Op reis naar mijn moeder

Leestijd: 2 minuten

“Hoe ben je nu hier gekomen?”, vroeg ze. Sinds ik mijn auto had verkocht, reisde ik met trein en bus. Reizen naar haar duurde wat langer, maar ik vond het plezieriger. In plaats van me te storen aan opdringerige weggebruikers, las ik een boek. Maar de afstand leek gegroeid. Een reis duurde gemakkelijk twee keer zo lang. Voor mijn moeder voelde het alsof ik verder weg was gaan wonen. Ze had me het liefst om de hoek.

Mijn moeder was mijn morele baken. Dat is ze nog steeds. Als ik me afvraag wat te doen, denk ik vaak aan haar. Wat zou ze ervan vinden? Als ik op een buitenlandse reis ben, wil ik haar vertellen over indrukwekkende plekken en leuke ontmoetingen. Toen ze nog leefde, las ze mijn reisverslagen als eerste, ze googelde me regelmatig, ze maakte zich zorgen om mijn uitglijders, ze volgde mijn leven. Ik volgde het hare veel minder.

==*==

• _Reeks opdrachten_
• A. Neem uit het tekstfragment het stuk van "Op reis naar" tot en met "om de hoek." over en vervang daarin "trein" door "tram".
• B. Wat deed de ik-figuur volgens het tekstfragment tijdens de reis in plaats van zich te storen aan opdringerige weggebruikers?
Baseer je uitsluitend op het tekstfragment.

• _De gegevens_
==*==

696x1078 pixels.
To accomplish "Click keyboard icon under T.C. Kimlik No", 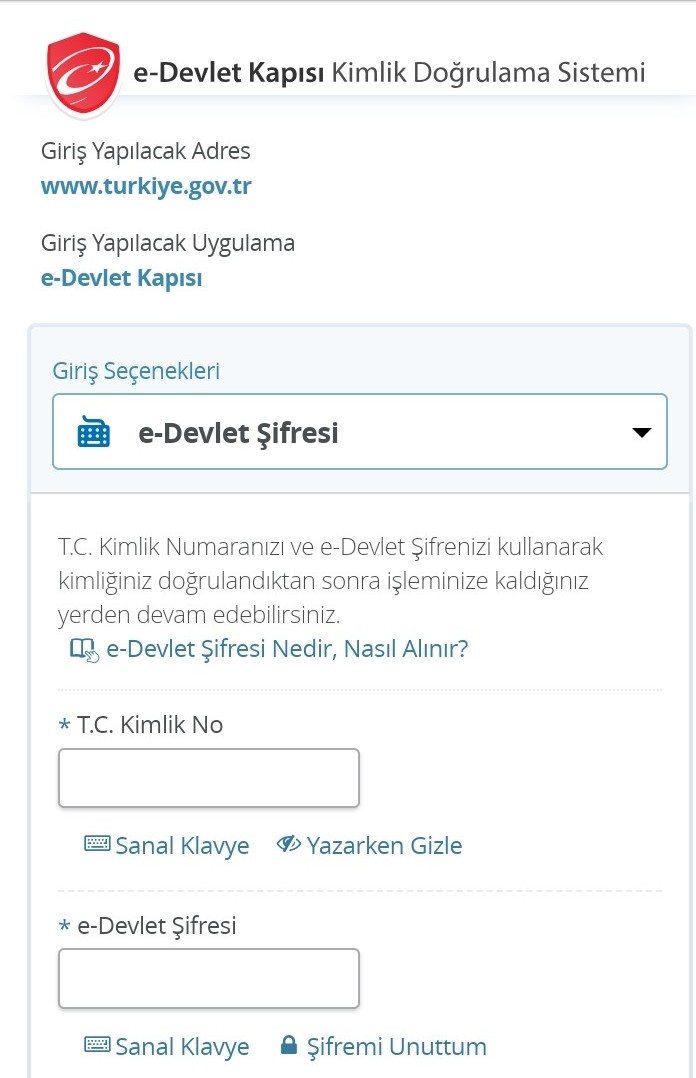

==*==

• _Jouw antwoorden_
• A.
Op reis naar mijn moeder

Leestijd: 2 minuten

“Hoe ben je nu hier gekomen?”, vroeg ze. Sinds ik mijn auto had verkocht, reisde ik met tram en bus. Reizen naar haar duurde wat langer, maar ik vond het plezieriger. In plaats van me te storen aan opdringerige weggebruikers, las ik een boek. Maar de afstand leek gegroeid. Een reis duurde gemakkelijk twee keer zo lang. Voor mijn moeder voelde het alsof ik verder weg was gaan wonen. Ze had me het liefst om de hoek.

• B. De ik-figuur las een boek.